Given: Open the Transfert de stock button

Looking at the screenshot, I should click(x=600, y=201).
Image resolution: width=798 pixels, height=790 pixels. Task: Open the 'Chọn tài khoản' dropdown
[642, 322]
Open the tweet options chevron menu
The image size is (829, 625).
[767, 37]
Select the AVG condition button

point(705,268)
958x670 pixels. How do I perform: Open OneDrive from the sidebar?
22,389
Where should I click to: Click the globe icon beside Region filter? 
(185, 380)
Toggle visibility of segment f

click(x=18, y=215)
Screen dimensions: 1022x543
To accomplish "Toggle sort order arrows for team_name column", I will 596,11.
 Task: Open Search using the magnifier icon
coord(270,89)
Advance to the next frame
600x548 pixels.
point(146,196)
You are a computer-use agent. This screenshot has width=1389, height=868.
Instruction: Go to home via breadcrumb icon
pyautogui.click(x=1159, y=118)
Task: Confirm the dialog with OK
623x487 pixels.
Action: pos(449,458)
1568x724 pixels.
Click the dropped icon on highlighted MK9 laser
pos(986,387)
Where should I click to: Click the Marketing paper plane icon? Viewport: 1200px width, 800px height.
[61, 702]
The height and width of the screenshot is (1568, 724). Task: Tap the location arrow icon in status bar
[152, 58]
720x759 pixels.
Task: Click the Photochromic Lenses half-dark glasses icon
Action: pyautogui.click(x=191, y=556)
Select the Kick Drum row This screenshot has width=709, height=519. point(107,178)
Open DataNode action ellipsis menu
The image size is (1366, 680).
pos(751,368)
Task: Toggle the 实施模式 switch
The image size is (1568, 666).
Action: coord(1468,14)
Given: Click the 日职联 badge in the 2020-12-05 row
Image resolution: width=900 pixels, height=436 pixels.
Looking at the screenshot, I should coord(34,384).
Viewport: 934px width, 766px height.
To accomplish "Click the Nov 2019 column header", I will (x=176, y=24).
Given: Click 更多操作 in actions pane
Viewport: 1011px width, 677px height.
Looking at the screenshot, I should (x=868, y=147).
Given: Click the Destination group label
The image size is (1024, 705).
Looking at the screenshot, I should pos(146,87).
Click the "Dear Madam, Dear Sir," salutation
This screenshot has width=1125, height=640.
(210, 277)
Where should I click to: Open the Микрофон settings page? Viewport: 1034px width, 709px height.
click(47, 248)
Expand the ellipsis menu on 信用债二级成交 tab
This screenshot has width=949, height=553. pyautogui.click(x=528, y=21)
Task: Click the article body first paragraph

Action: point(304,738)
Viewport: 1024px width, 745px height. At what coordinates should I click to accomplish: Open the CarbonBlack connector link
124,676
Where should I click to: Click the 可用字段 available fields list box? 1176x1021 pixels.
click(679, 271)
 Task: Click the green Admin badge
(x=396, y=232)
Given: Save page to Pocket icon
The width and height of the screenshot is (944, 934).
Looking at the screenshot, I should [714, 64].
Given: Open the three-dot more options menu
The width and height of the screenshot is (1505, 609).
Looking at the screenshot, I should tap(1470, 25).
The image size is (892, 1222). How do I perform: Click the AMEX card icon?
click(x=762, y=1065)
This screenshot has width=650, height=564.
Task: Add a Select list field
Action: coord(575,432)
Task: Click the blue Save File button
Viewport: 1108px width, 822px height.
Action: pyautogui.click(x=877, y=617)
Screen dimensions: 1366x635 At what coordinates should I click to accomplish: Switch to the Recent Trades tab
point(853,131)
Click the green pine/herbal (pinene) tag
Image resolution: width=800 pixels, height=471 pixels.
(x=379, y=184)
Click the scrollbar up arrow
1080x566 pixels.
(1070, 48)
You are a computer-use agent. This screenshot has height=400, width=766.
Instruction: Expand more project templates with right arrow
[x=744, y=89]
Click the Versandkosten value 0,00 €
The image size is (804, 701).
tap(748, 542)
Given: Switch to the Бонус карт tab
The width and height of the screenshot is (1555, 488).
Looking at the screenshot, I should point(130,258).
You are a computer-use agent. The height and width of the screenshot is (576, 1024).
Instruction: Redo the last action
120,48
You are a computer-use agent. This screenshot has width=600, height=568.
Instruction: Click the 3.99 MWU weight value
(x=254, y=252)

^^^^

Extract exactly the lines between the line containing "has width=600, height=568." and the end of the data, including both.

You are a computer-use agent. This screenshot has width=600, height=568.
Instruction: Click the 3.99 MWU weight value
(x=254, y=252)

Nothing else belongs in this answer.